Warner Bros. Discovery‘s stock dropped Wednesday after it reported a $9.1 billion write-down on its TV networks and missed analyst estimates on revenue.
Here is how Warner Bros. Discovery performed, based on a survey of analysts by LSEG:
- Loss per share: 36 cents vs. a loss of 22 cents expected
- Revenue: $9.7 billion vs. $10.07 billion expected
The company’s shares were down roughly 9% in aftermarket trading.
Warner Bros. Discovery on Wednesday reported the non-cash goodwill impairment charge, which was triggered by the reevaluation of the book value of the TV networks segment.
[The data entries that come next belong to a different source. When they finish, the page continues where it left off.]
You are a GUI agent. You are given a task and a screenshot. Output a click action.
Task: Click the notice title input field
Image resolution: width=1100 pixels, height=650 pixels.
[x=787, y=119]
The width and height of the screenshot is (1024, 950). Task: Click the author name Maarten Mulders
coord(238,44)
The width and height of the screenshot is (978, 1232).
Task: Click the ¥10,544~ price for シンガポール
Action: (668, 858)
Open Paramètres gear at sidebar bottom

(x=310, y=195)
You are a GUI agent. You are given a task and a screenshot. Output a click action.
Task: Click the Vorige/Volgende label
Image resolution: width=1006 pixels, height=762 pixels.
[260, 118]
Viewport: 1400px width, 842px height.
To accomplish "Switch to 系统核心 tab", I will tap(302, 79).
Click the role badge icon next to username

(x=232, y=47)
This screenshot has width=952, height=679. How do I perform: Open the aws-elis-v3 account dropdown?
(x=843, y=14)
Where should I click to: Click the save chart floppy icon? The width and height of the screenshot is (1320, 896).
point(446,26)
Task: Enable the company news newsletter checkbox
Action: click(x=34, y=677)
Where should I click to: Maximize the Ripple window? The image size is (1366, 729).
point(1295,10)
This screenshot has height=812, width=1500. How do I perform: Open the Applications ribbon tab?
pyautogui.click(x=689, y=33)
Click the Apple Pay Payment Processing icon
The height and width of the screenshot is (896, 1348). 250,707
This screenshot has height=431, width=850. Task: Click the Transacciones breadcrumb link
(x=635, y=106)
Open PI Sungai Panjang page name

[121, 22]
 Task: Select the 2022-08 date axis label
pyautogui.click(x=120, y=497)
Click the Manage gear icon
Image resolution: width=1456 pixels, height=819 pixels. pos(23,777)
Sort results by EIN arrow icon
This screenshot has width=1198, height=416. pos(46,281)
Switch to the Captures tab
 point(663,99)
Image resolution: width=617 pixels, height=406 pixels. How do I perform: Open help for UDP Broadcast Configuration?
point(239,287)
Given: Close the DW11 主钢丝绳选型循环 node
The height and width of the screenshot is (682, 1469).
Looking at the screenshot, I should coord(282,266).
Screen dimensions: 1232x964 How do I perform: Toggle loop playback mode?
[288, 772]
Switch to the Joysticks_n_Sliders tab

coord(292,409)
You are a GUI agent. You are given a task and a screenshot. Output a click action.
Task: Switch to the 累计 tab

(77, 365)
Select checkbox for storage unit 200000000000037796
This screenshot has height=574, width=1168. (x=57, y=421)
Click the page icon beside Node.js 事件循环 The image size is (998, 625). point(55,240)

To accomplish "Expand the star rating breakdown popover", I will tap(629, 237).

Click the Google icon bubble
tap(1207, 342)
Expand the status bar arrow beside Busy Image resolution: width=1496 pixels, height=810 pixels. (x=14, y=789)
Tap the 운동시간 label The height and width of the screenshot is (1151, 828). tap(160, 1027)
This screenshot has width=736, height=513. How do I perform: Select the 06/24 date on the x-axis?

The book value was higher than the market value as traditional TV networks continue to see customers flee and advertisers are opting to spend on digital and streaming instead.
“While I am certainly not dismissive of the magnitude of this impairment, I believe it’s equally important to recognize that the flip side of this reflects the value shift across business models,” said CFO Gunnar Wiedenfels on Wednesday’s earnings call, adding that the company is focusing on growth in the studios and streaming units.
He said Warner Bros. Discovery’s balance sheet carries a significant amount of goodwill stemming from mergers and acquisitions, namely the combination of Warner Bros. and Discovery in 2022.
“It’s fair to say that even two years ago market valuations and prevailing conditions for legacy media companies were quite different than they are today, and this impairment acknowledges this and better aligns our carrying values with our future outlook,” CEO David Zaslav said on Wednesday’s call.
Executives highlighted Warner Bros. Discovery’s continued mission of paying down debt, much of which stems from the 2022 merger. During the second quarter the company paid down $1.8 billion in debt. As of June 30, it had $41.4 billion in gross debt and $3.6 billion cash on hand.
The company also noted uncertainty surrounding future sports rights renewals, including the NBA. Warner Bros. Discovery sued the NBA in July, looking to forcibly invoke its matching rights on a package of games earmarked for Amazon‘s Prime Video as part of the league’s new media rights deal.
Revenue for Warner Bros. Discovery’s TV networks — a portfolio that includes TBS, TNT, Discovery and TLC — was down 8% to $5.27 billion during the second quarter, with both distribution and advertising revenue down in the segment.
However, the company’s streaming business, centered around the platform Max, was a bright spot.
The company said Wednesday it added 3.6 million subscribers during the quarter ended June 30, bringing its total number of global streaming customers to 103.3 million.
The international expansion lifting subscriber growth, as well as increased ad spending on streaming, is propelling its streaming business toward profitability, executives said Wednesday, with the expectation that it would continue.
Zaslav also touted the streaming bundles Warner Bros. Discovery is forming — an entertainment pairing with Disney’s Disney+ and Hulu — and a sports bundle with Disney’s ESPN and Fox set to launch this fall.
Still, direct-to-consumer streaming revenue decreased 5% to $2.57 billion, driven by content revenue dropping 70% due to a lower volume of third-party licensing deals. Yet advertising revenue for streaming was up 99%, the company said, driven by higher domestic engagement on Max, and ad-supported subscriber growth. Global revenue also increased 4% driven by the ad tier.
Total revenue for the quarter was down 6% to $9.7 billion. Total adjusted earnings before interest, taxes, depreciation and amortization decreased 15% to $1.8 billion.
Correction: This article has been updated to reflect that Warner Bros. Discovery’s revenue was $9.7 billion for the quarter.